Babaanneniz şimdi sizi gökten seyrediyor......
Her şeyinizi görüyor...
Siz de iyi olun...
İnsanlara iyilik yapın...
İlerde mutlu ve huzurlu bir hayat yaşayıp cennete gidin..."
BERABER ÖLÜYORUZ ANNECİK...
Onlara bunları anlattıktan sonra, dakikalarca sarıldım her birine annecik...
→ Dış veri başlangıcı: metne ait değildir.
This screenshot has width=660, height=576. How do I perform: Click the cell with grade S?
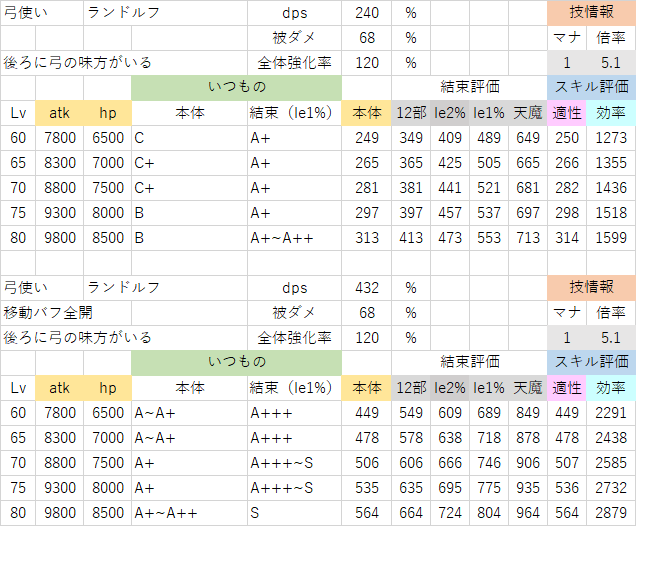tap(294, 513)
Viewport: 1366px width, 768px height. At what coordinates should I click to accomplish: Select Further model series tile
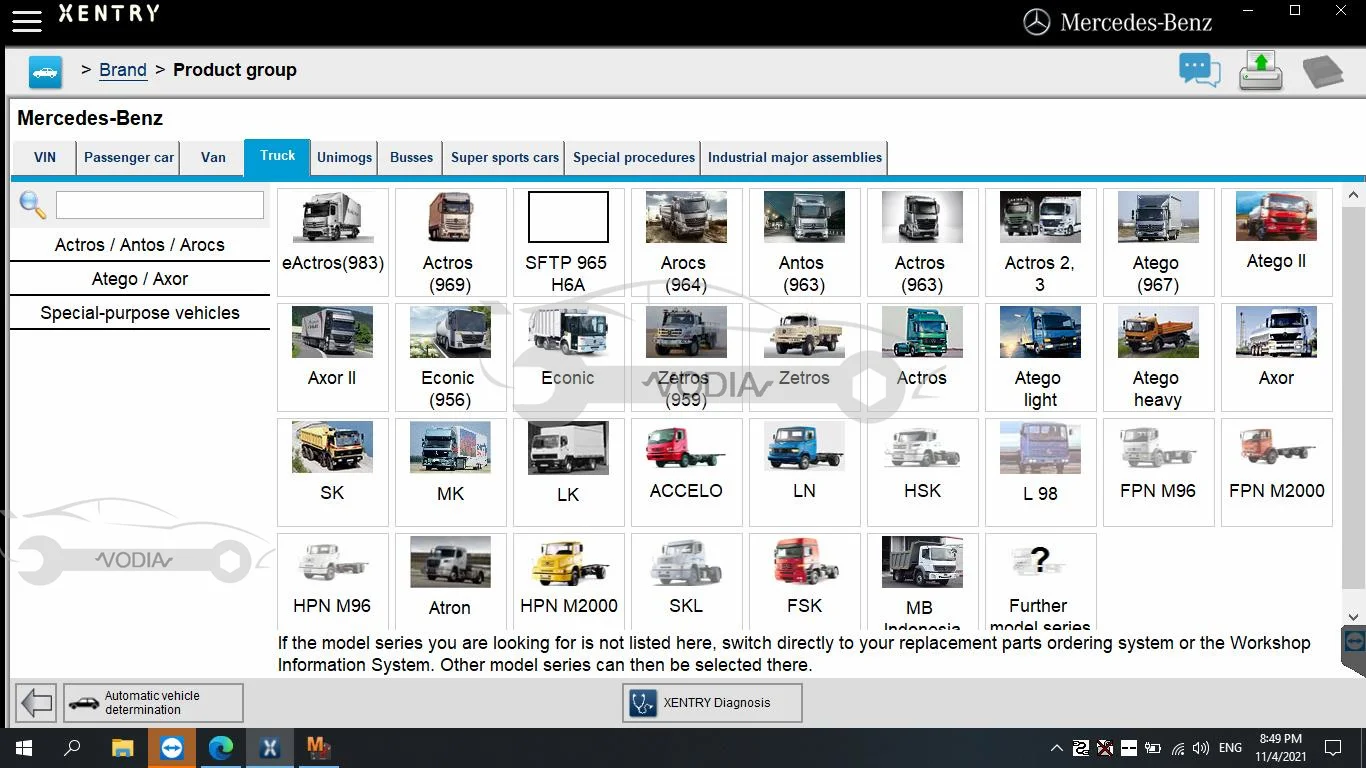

Sonra taksiye bindirdim; gönderdim çocukları...
Müdüre işaret ettim;
-"Annemi göreyim..." dedim...
Beni aşağıya aldılar...
Morga...
Biri hanım iki görevli vardı...
-"Biraz dışarıda durursanız..." dedim...
-"Yalnız kalmak istiyorum annemle..."
Ben çıktılar sandım...
Seninle başbaşa kalmış gibi yapayalnız hissettim ikimizi... Eğildim öptüm seni annecik... Başında
durdum; dua okudum...
İki defa daha öptüm...
Seninle başbaşa düşündüm hayatı annecik... Sanki doğumhanede gibiydik...
İkimiz başbaşa... Ben doğuyordum içinden... Beraber doğuyorduk...
Şimdi yerin iki kat altında doğumhaneye benzeyen bir morgda...
Senle ben; doğum anındaki gibi başbaşayız... Sen ölüyorsun...
Beraber ölüyoruz annecik...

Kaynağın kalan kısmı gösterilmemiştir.